If you want to extend this project:

  1. Add edit mode: Click to edit CSV data in-browser, save changes
  2. Export formats: PDF, calendar (iCal), print-friendly view
  3. Weather integration: Show frost dates, temperature ranges
  4. Mobile responsive: Better touch interactions
  5. Search/filter: Find specific crops, filter by bed
  6. Notes system: Add per-crop growing notes from previous years
  7. Harvest tracking: Mark actual harvest dates vs. planned
  8. Multi-year view: Compare plans across seasons

Dependencies

Rust (Cargo.toml)

  • axum - Web framework
  • tokio - Async runtime
  • tower & tower-http - Middleware
  • serde & serde_json - Serialization
  • csv - CSV parsing
  • chrono - Date handling
  • tracing - Logging

All dependencies are stable, well-maintained crates.

Questions to Ask When Modifying

Before making changes, consider:

  1. Is this a UI or data change?

    • UI → Edit index.html
    • Data structure → Edit main.rs
  2. Does it affect grouping logic?

    • If yes, test with crops that have multiple phases
  3. Does it change the timeline calculation?

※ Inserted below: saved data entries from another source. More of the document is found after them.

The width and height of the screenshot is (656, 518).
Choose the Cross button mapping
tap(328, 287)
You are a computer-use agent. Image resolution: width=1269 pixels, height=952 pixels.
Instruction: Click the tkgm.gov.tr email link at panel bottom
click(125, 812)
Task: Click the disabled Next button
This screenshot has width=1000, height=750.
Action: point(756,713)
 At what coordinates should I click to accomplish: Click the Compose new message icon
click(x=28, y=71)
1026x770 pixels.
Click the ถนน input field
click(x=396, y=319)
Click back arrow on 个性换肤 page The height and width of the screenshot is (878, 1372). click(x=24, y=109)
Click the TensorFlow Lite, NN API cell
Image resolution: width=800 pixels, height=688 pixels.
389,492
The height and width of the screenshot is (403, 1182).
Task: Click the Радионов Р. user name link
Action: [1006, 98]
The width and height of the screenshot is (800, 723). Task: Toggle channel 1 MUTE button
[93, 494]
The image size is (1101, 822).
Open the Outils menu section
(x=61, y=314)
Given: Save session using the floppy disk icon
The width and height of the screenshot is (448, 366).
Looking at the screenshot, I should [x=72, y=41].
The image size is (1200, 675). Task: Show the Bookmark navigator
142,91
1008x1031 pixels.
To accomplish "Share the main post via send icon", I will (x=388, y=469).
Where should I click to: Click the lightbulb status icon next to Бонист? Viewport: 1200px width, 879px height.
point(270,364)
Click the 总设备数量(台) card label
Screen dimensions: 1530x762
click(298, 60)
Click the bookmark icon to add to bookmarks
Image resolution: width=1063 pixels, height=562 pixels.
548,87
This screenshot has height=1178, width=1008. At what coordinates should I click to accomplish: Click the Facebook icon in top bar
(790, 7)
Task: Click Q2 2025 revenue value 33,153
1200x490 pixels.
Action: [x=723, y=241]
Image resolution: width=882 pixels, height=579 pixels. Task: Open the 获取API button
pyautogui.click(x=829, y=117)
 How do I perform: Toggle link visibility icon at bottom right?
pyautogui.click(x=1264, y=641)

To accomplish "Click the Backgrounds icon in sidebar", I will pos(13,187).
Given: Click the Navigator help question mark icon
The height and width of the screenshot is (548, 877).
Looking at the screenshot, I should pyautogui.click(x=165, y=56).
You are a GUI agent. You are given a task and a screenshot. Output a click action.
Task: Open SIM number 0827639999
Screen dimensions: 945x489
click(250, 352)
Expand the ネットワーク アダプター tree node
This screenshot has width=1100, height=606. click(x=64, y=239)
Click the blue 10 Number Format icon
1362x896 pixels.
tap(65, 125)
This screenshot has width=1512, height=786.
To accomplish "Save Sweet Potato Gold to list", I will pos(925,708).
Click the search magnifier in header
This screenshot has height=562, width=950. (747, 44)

    • Test with crops at beginning, middle, and end of season
  4. Will it break existing CSS?

    • Check both expanded and collapsed states
    • Test with beds that have many crops
  5. Is the CSV format changing?

    • Update both Rust structs and documentation

Getting Help

If you're stuck:

  1. Check the browser console for JS errors
  2. Check terminal output for Rust errors
  3. Verify CSV format matches expected structure
  4. Test API endpoints directly: curl http://localhost:3000/api/timeline
  5. Add debug logging to isolate the issue

Summary

This is a straightforward project with clear separation of concerns:

  • Rust: Data processing and serving
  • JavaScript: Rendering and interaction
  • CSV: Single source of truth

The code prioritizes simplicity and maintainability over clever abstractions. When in doubt, add explicit code rather than complex logic.